Vinnie pipes up from his table by the coffee shop door.  “You can’t win.  You can’t even break even.  But you’ll never go broke.”

“Well, that’s one version, Vinnie, but keep in mind all three of those focus on energy.  The First Law is Conservation of Energy—no process can create or destroy energy, only  transform it, so you can’t come out ahead.  The Second Law is really about entropy—”

“Ooo, the elephant!”white satin and black hole 2

“Right, Anne.  You usually see the Second Law stated in terms of energy efficiency—no process can convert energy to another form without wasting some of it. No breaking even.  But an equivalent statement of that same law is that any process must increase the entropy of the Universe.”

“The elephant always gets bigger.”

“Absolutely.  When Bekenstein and Hawking thought about what would happen if a black hole absorbed more matter, worst case another black hole, they realized that the black hole’s surface area had to follow the same ‘Never decrease‘ rule.”

“Oh, that Hawking!  Hawking radiation Hawking!  The part I didn’t understand, well one of the parts, in that “Black Holes” Wikipedia article!  It had to do with entangled particles, didn’t it?”

“Just caught up with us, eh, Jeremy?  Yes, Stephen Hawking.  He and Jacob Bekenstein found parallels between what we can know about black holes on the one hand and thermodynamic quantities on the other.  Surface area and entropy, like we said, and a black hole’s mass acts mathematically like energy in thermodynamics.  The correlations were provocative ”

“Mmm, provocative.”

“You like that word, eh, Anne?  Physicists knew that Bekenstein and Hawking had a good analogy going, but was there a tight linkage in there somewhere?  It seemed doubtful.”

“Nothin’ to count.”

“Wow, Vinnie.  You’ve been reading my posts?”

“Sure, and I remember the no-hair thing.  If the only things the Universe can know about a black hole are its mass, spin and charge, then there’s nothing to figure probabilities on.”

“Exactly.  The logic sequence went, ‘Entropy is proportional to the logarithm of state count, there’s only one state, log(1) equals zero,  so the entropy is zero.’  But that breaks the Third Law.  Vinnie’s energy-oriented Third Law says that no object can cool to absolute zero temperature.  But an equivalent statement is that no object can have zero entropy.”

“So there’s something wrong with black hole theory, huh?”

“Which is where our guys started, Vinnie.  Being physicists, they said, ‘Suppose you were to throw an object into a black hole.  What would change?’

“Its mass, for one.”

“For sure, Jeremy.  Anything else?”

“It might not change the spin, if you throw right.”

“Spoken like a trained baseball pitcher.  Turns out its mass governs pretty much everything about a black hole, including its temperature but not spin or charge.  Once you know the mass you can calculate its entropy, diameter, surface area, surface gravity, maximum spin, all of that.  Weird, though, you can’t easily calculate its volume or density — spatial distortion gets in the way.”
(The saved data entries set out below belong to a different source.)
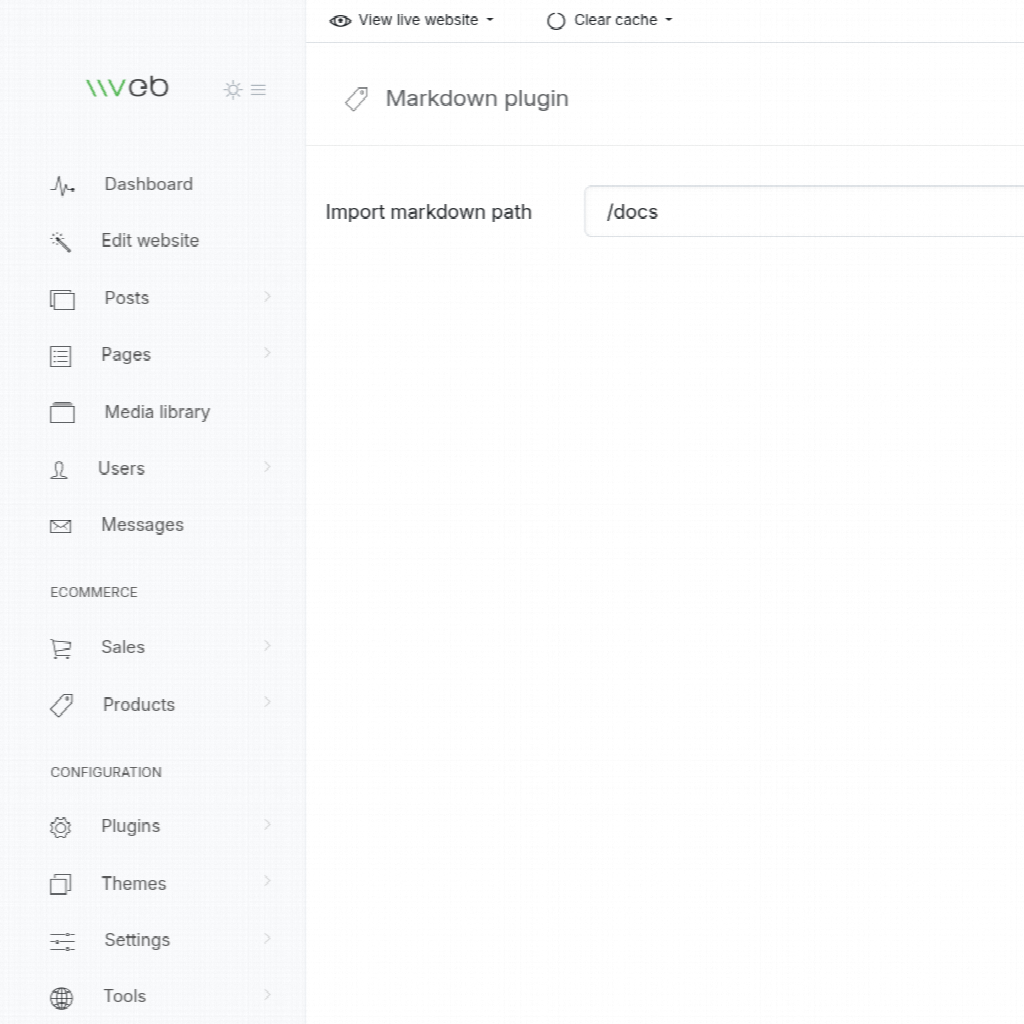Click the Tools globe icon

coord(62,997)
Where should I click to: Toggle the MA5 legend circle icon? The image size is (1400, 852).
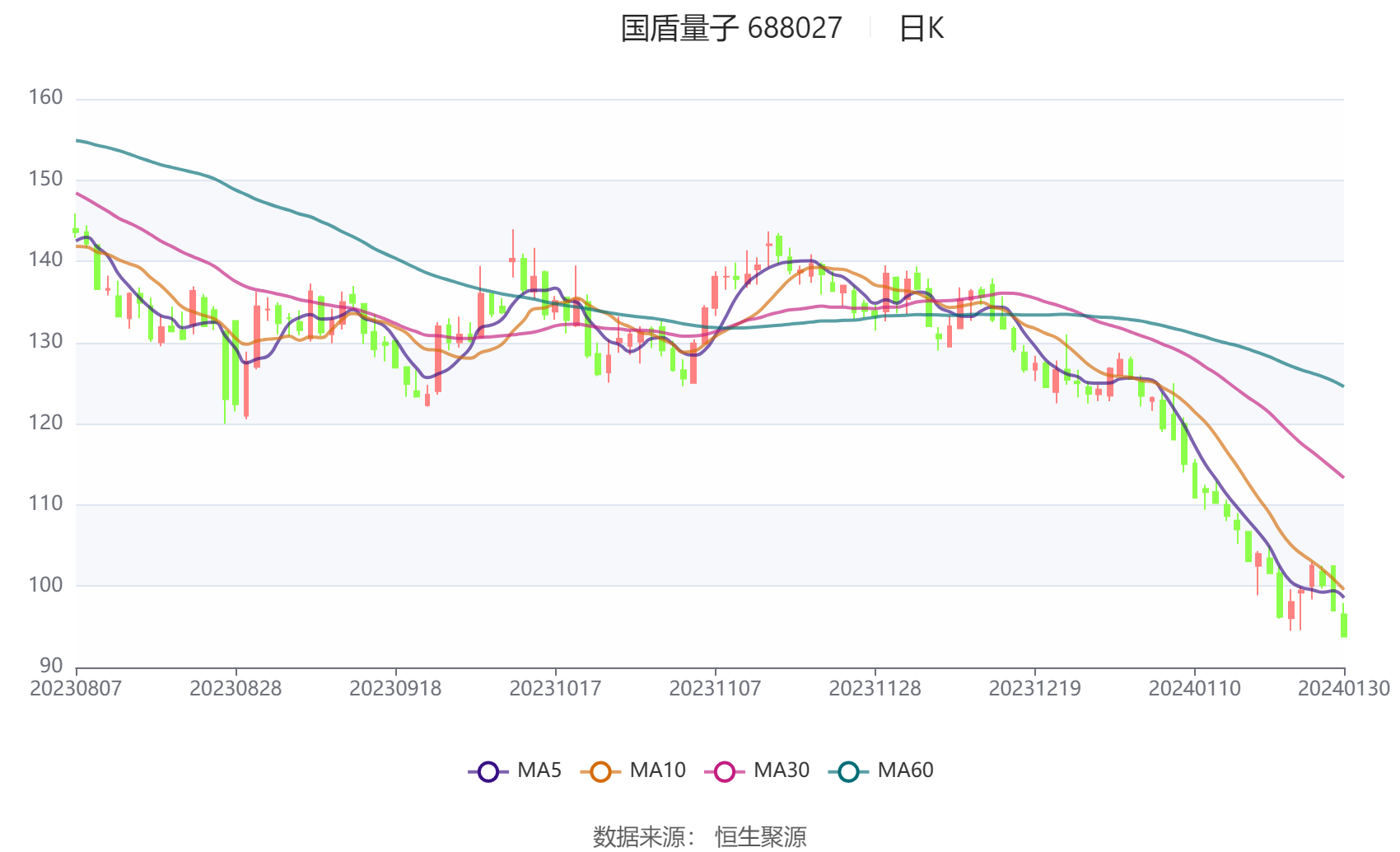pos(488,771)
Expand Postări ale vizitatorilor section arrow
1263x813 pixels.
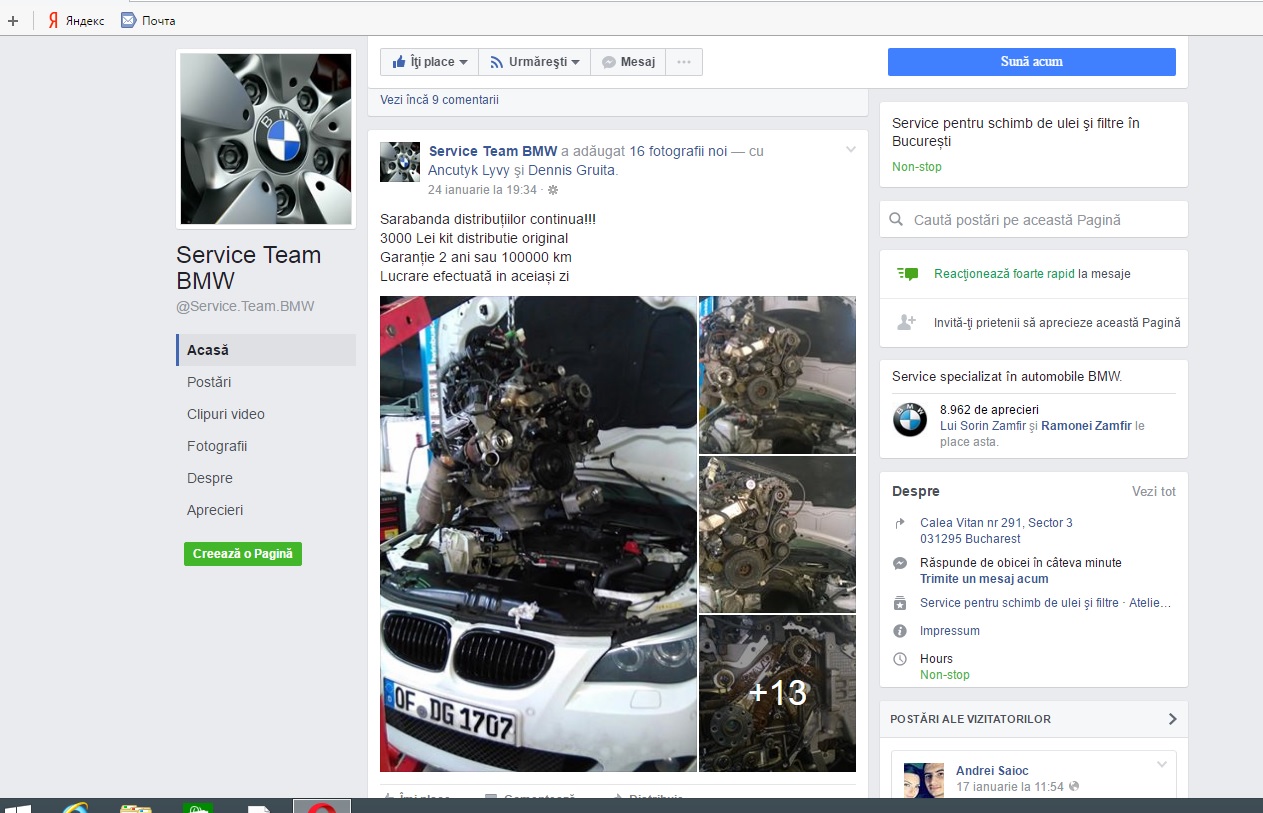coord(1172,719)
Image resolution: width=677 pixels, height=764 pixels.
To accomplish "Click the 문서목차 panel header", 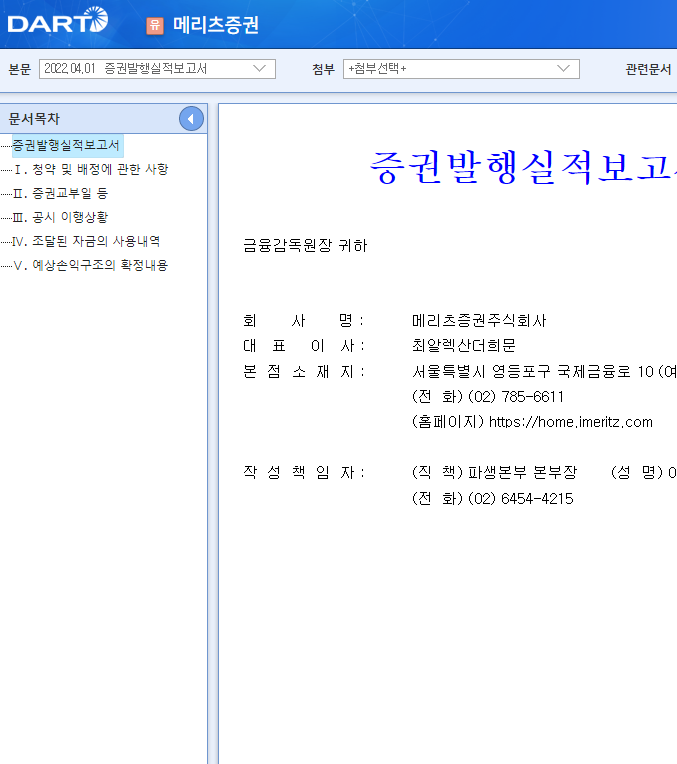I will point(34,118).
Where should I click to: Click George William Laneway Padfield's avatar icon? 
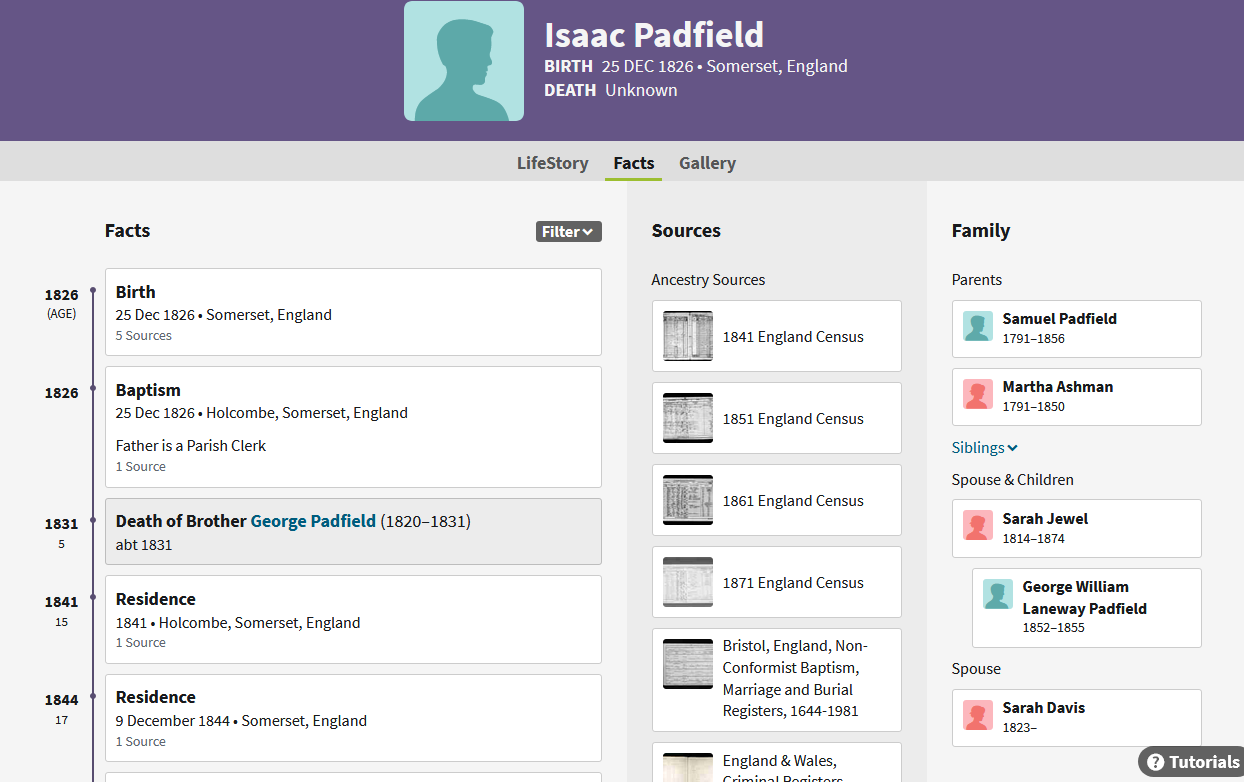point(998,595)
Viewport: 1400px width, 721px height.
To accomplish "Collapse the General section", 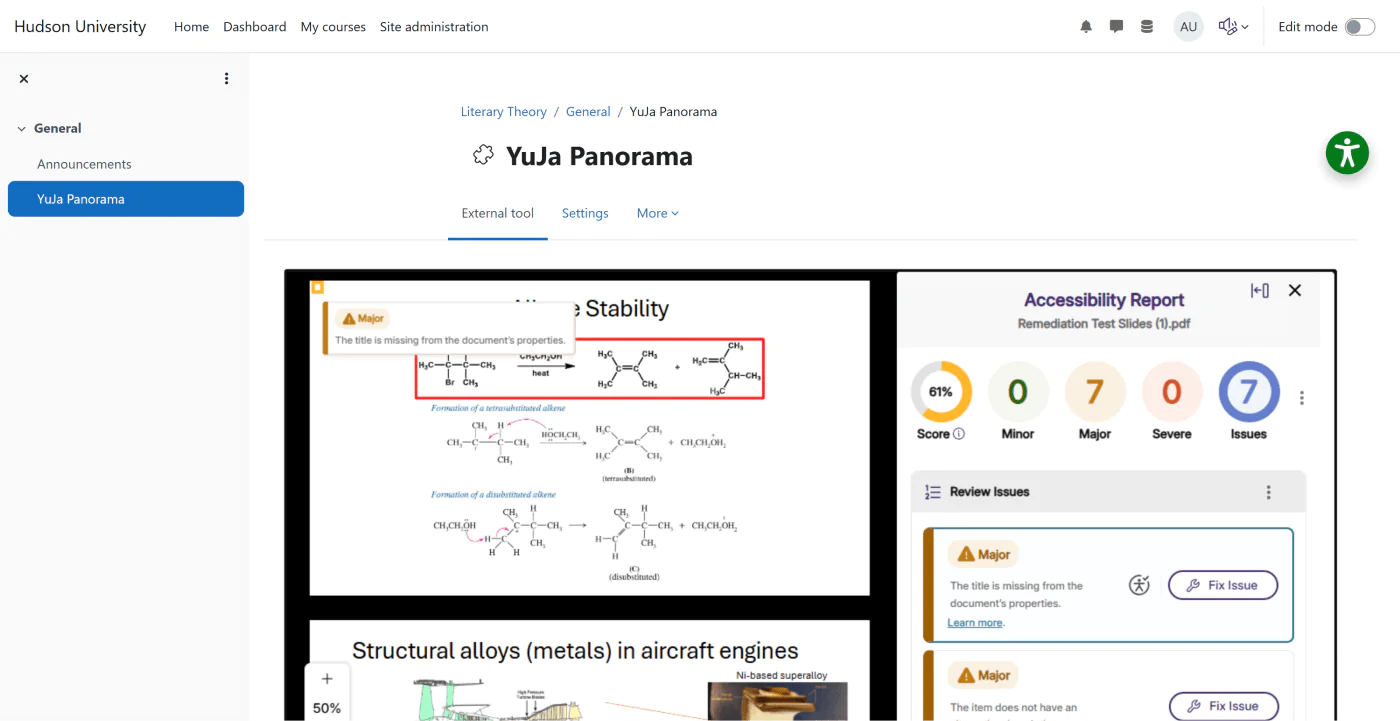I will click(x=21, y=129).
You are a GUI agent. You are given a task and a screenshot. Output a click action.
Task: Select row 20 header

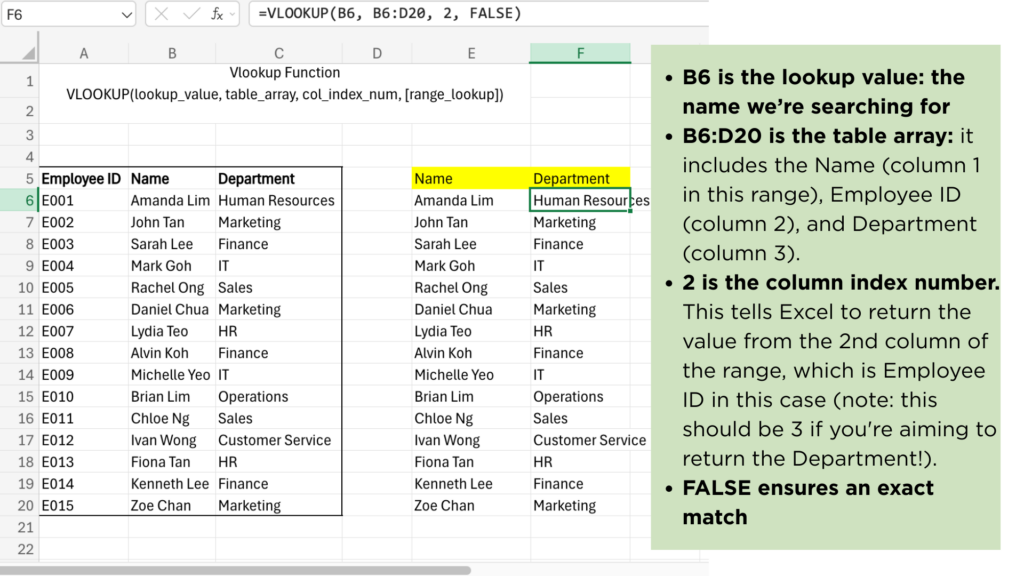click(20, 505)
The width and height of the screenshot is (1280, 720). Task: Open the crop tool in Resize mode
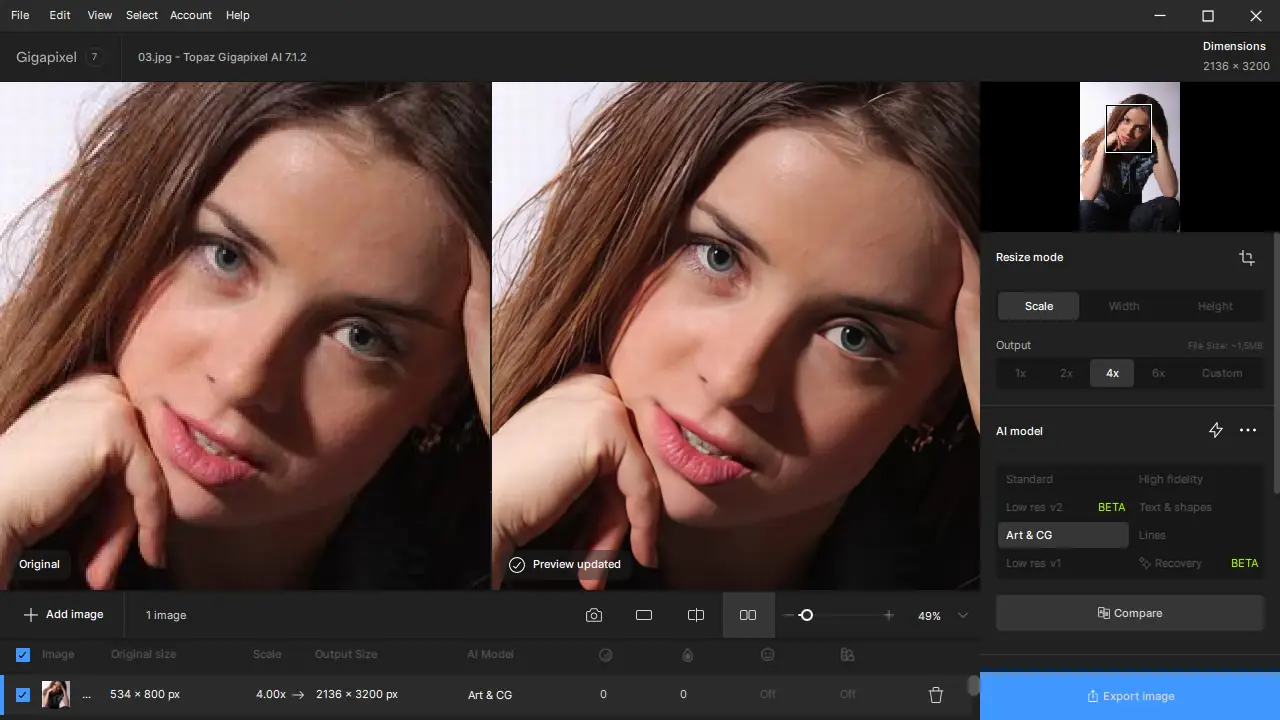tap(1247, 258)
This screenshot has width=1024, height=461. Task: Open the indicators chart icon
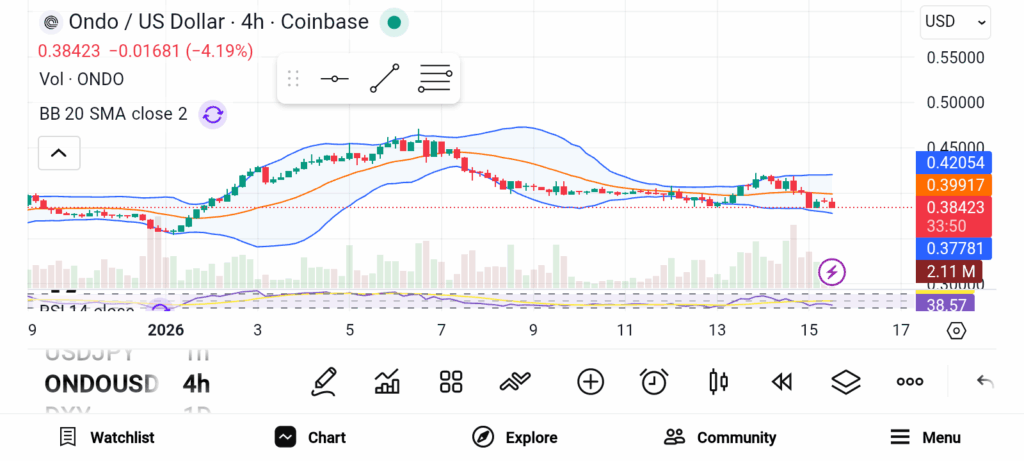[387, 381]
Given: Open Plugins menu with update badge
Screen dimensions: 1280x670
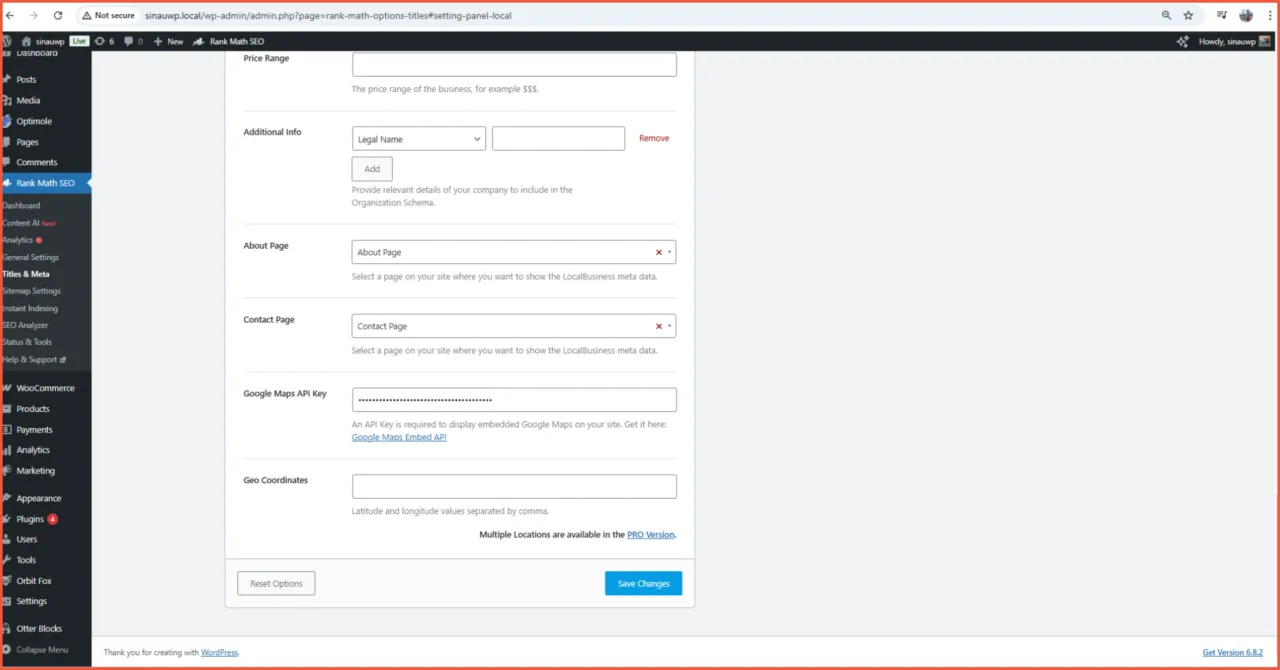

“So what happens to all those things when the mass increases?”

“As you might expect, they change.  What’s interesting is how each of them change and how they’re linked together.  Temperature, for instance, is inversely proportional to the mass and vice-versa.  Suppose, Jeremy, that you threw two big rocks, both the same size, into a black hole.  The first rock is at room temperature and the other’s a really hot one, say at a million degrees.   What would each do?”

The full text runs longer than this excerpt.